南方发生旱灾,粮食歉收,出现饥荒。庚寅日,宪宗任命左司郎中郑敬等人担任江淮、两浙、荆湖、襄鄂等道宣慰使,前往赈济抚恤灾民。临行之前,宪宗告诫他们说:“我在皇宫之中,使用一匹丝帛,都要登记它的数量,唯独在救济百姓的时候,就不必计较费用了。你们应当明白我的心意,不要效仿潘孟阳那样,只知道饮酒游山。”
给事中李籓在门下省任职,遇到有不合适的制敕,就在黄纸的背面直接批注。门下省的官吏请求他另外连接白纸进行批注,李籓说:“如果这样做,就成了写文书,还叫什么批敕呢!”裴垍举荐李籓,认为他有担任宰相的才能。宪宗认为门下侍郎、同平章事郑絪处事圆滑,只知道迎合取悦,二月丁卯日,罢免郑絪的宰相职务,改任他为太子宾客;提拔李籓为门下侍郎、同平章事。李籓知无不言,宪宗十分器重他。
河东节度使严绶在任九年,军政事务和官员任免,全部由监军李辅光决定,严绶只是拱手听命而已。裴垍将这种情况详细上奏宪宗,请求任命李鄘接替严绶的职务。三月乙酉日,朝廷任命严绶为左仆射,任命凤翔节度使李鄘为河东节度使。

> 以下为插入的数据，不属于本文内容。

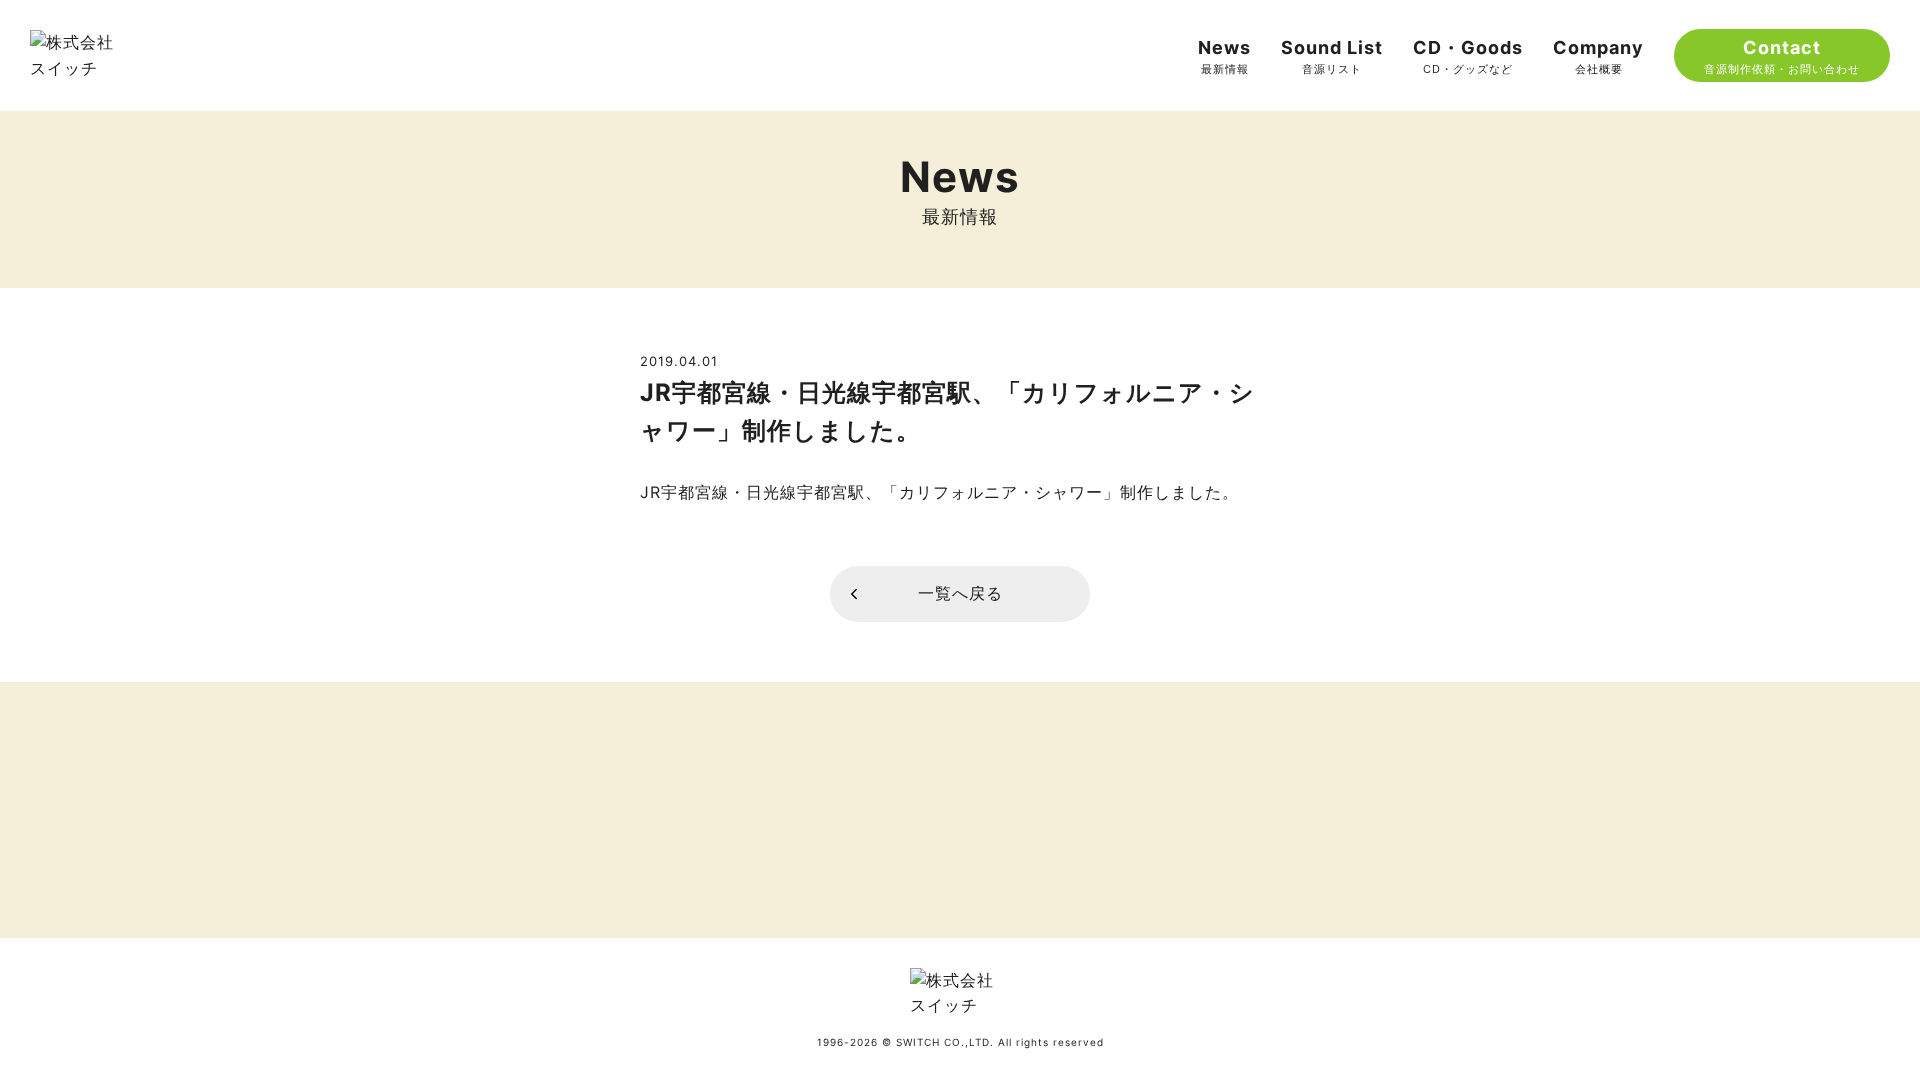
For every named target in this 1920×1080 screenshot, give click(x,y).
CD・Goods (1468, 56)
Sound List (1332, 56)
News (1224, 56)
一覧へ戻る (960, 593)
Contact (1782, 56)
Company (1598, 56)
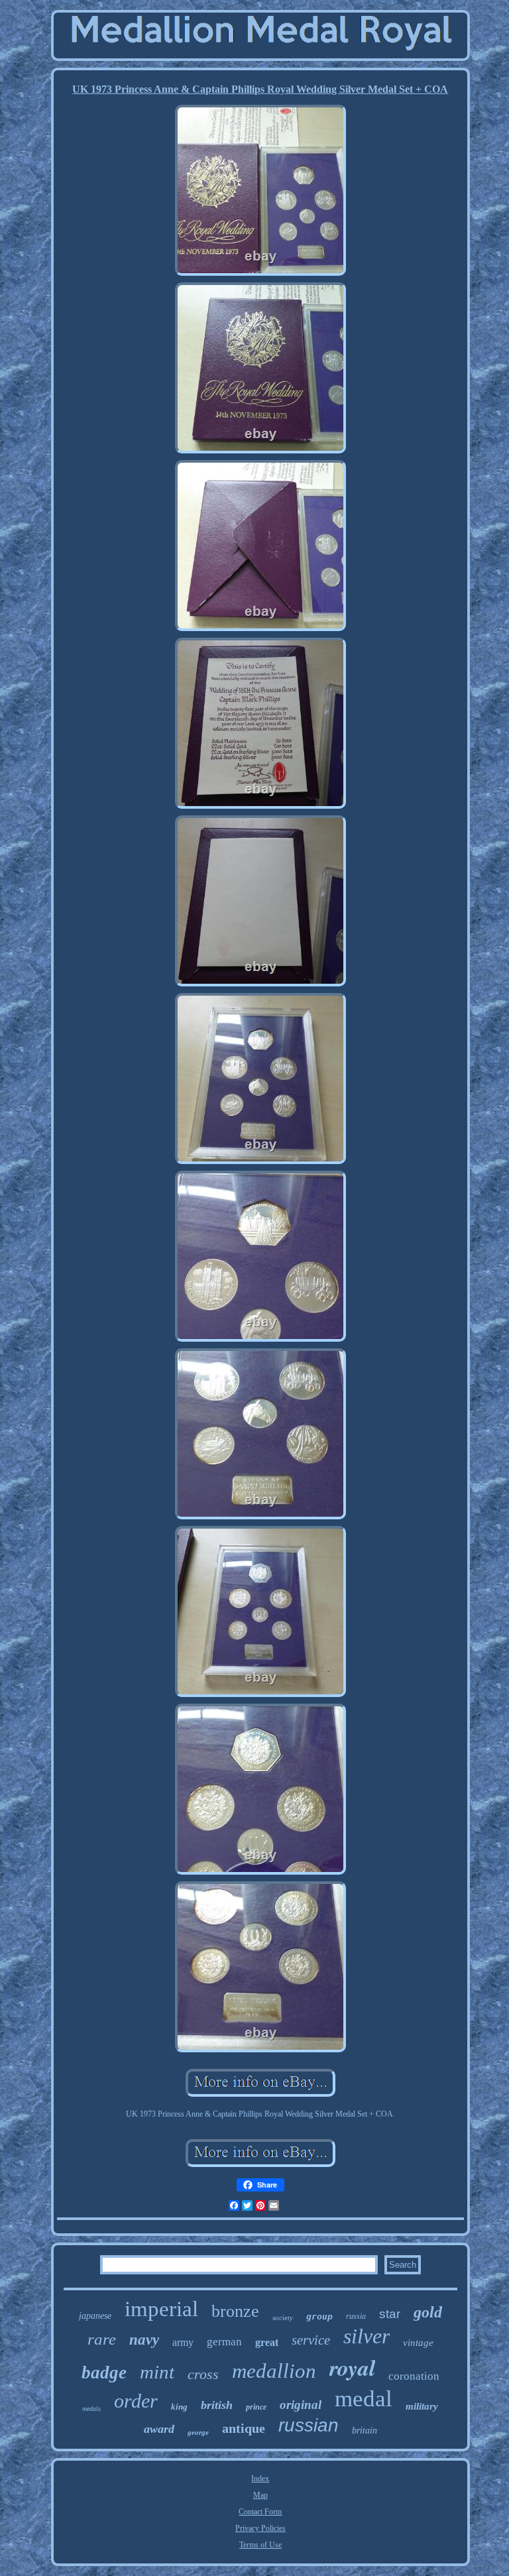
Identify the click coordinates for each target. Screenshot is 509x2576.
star (389, 2314)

成德节度使王士真去世,他的儿子、副大使王承宗自行担任留后。黄河以北的幽州、成德、魏博三镇,向来相互沿袭,都设置副大使一职,由节度使的嫡长子担任,节度使去世之后,副大使就接替执掌军务。
宪宗因为长期干旱,想要颁布德音,施行恩惠。翰林学士李绛、白居易上奏说:“想要让百姓得到实实在在的恩惠,没有比减免他们的租税更好的办法了。”他们还说:“皇宫之中,供驱使的宫女数量仍然很多,凡事应当节省开支,体恤百姓的疾苦。”又请求“禁止各道官员横征暴敛,以此充作进献朝廷的财物”。还说:“岭南、黔中、福建一带的风俗,常常掳掠良家子女,将他们卖为奴婢,请求陛下严加禁止。”闰三月己酉日,宪宗颁布制书,下令减免天下在押囚犯的刑罚,免除百姓的租税,放出部分宫女,杜绝地方官的进献,禁止掳掠贩卖人口,这些措施都依从了李绛和白居易的请求。己未日,天降大雨。李绛上表祝贺说:“由此可知,在事情发生之前就加以忧虑,才能避免忧患;等到事情发生之后再去忧虑,就无济于事了。”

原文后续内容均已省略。